Information:
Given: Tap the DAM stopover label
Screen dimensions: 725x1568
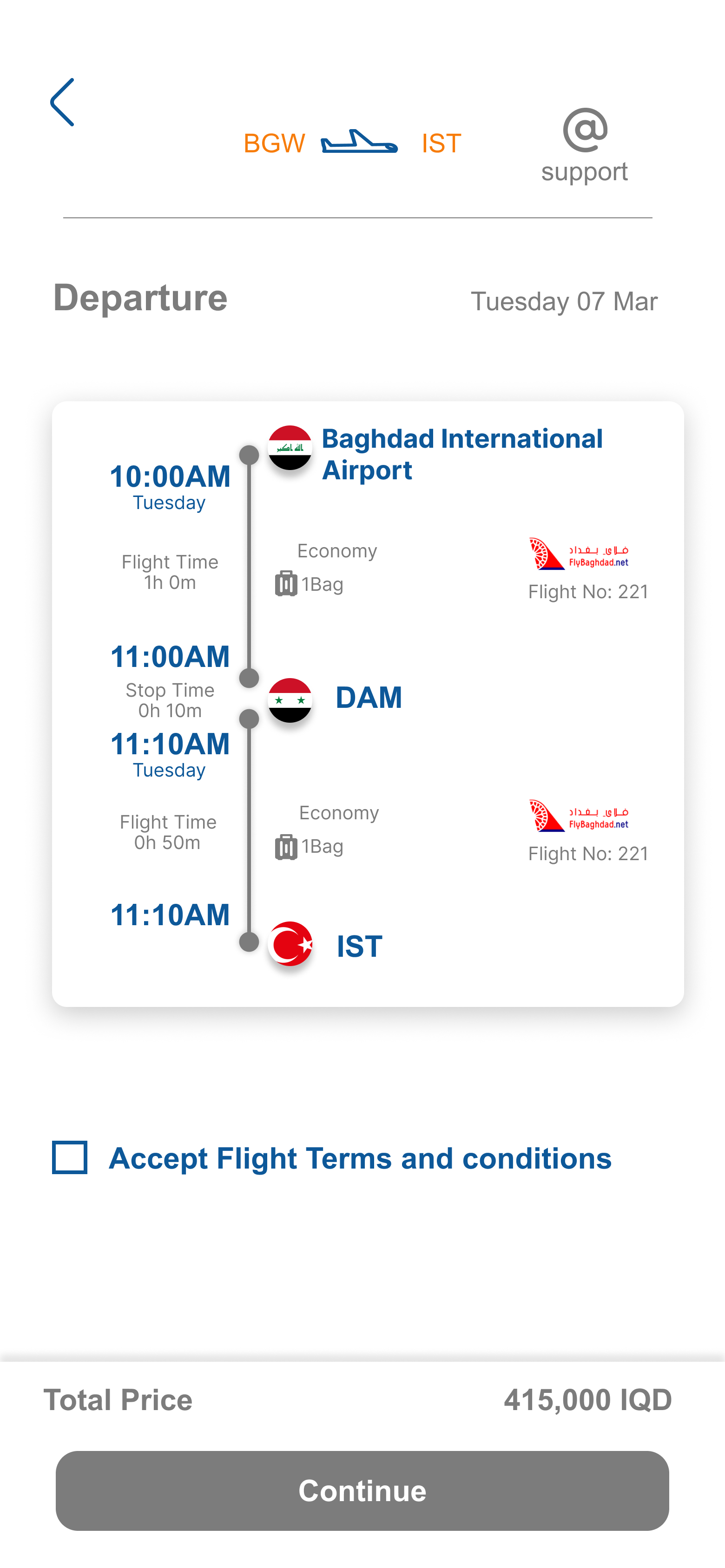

* * *

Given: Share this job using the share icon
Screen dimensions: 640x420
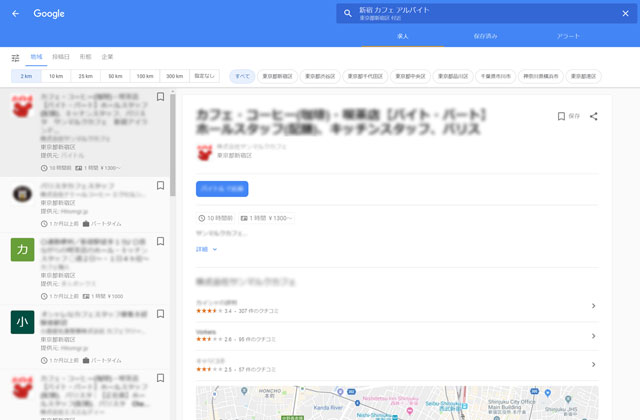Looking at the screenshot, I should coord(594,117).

Your objective:
Look in the material above for the line with "Given: Tap the DAM stopover label" and the line with "Screen dimensions: 725x1568", and transcribe exactly those lines and all lines between them, nothing more.

Answer to this task:
Given: Tap the DAM stopover label
Screen dimensions: 725x1568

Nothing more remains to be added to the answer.